A clínica destes tumores é muitas vezes indolente, pelo que sintomas unilaterais associados a um histórico ocupacional são altamente sugestivos e assinalam a necessidade de investigação diagnóstica. A anamnese cuidada aliada ao histórico ocupacional é fundamental no diagnóstico dos cancros ocupacionais. Neste artigo, é descrito um caso de ADTI diagnosticado com base numa elevada suspeição face à profissão e aos sintomas do doente.
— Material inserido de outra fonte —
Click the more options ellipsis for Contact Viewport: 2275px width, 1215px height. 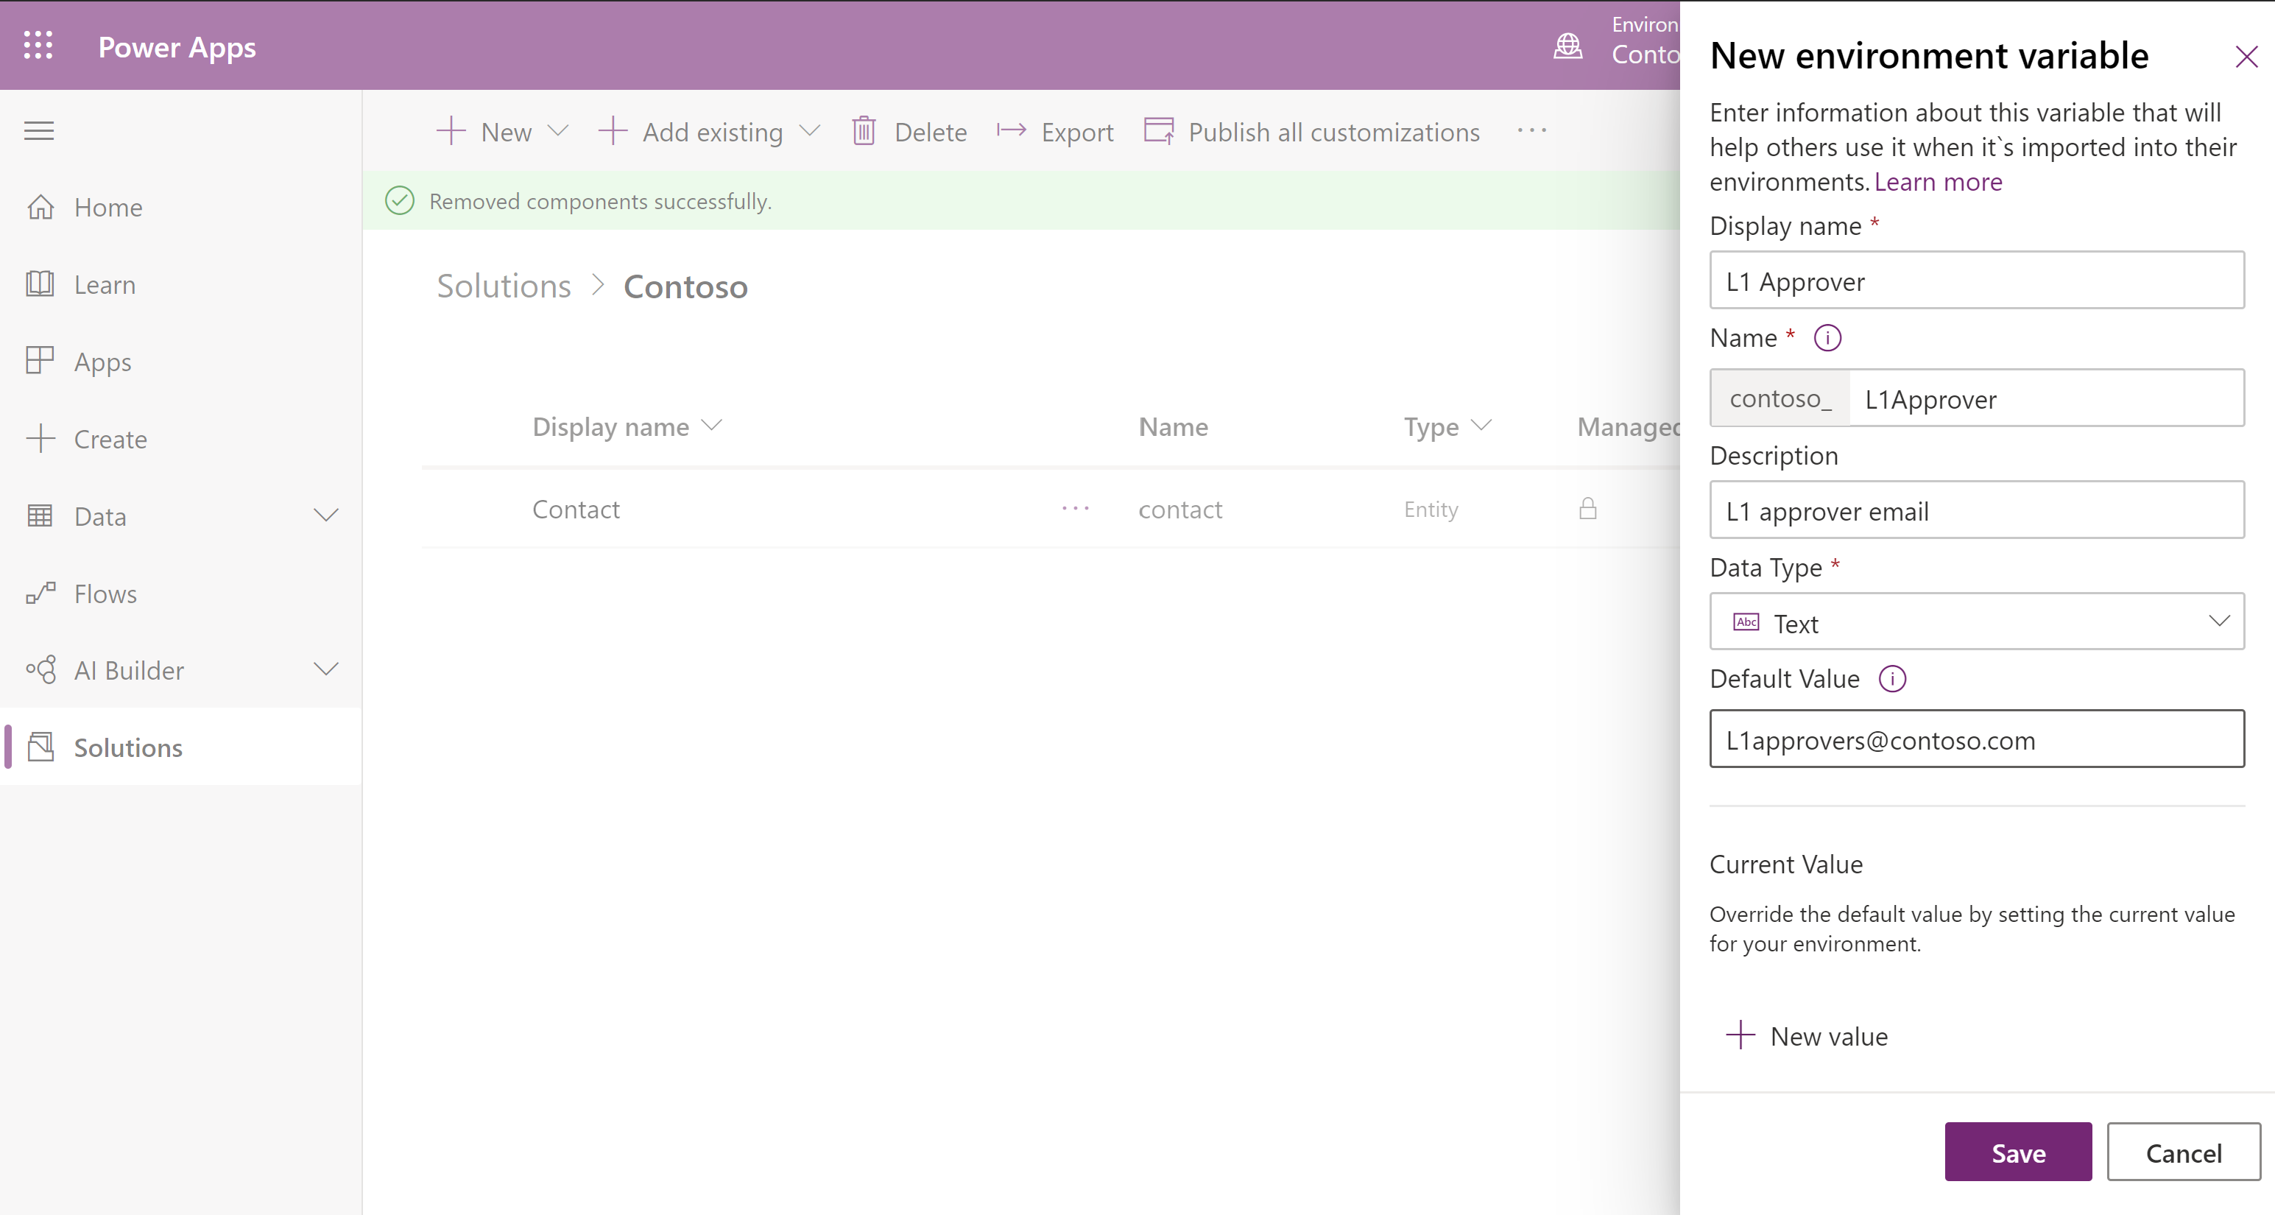pos(1076,508)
Dada a presumível exposição profissional, optou-se por participar a Doença Profissional ao Departamento de Proteção de Riscos Profissionais do Instituto de Segurança Social. Esta medida foi tomada em prol da proteção e promoção da saúde dos trabalhadores da indústria do mobiliário com intuito de sensibilizar para o risco e evitar ou minimizar a exposição de outros trabalhadores em risco de exposição carcinogénica ao pó de madeiras.
No que concerne à importância da anamnese exaustiva em contexto ocupacional, acredita-se que a construção de uma ferramenta que oriente esta prática pode constituir uma mais valia impulsionando a investigação na área. Destaca-se também a necessidade de maior vigilância junto de empresas semelhantes à retratada e a importância de medidas promotoras da existência de EPI, bem como da adesão aos mesmos.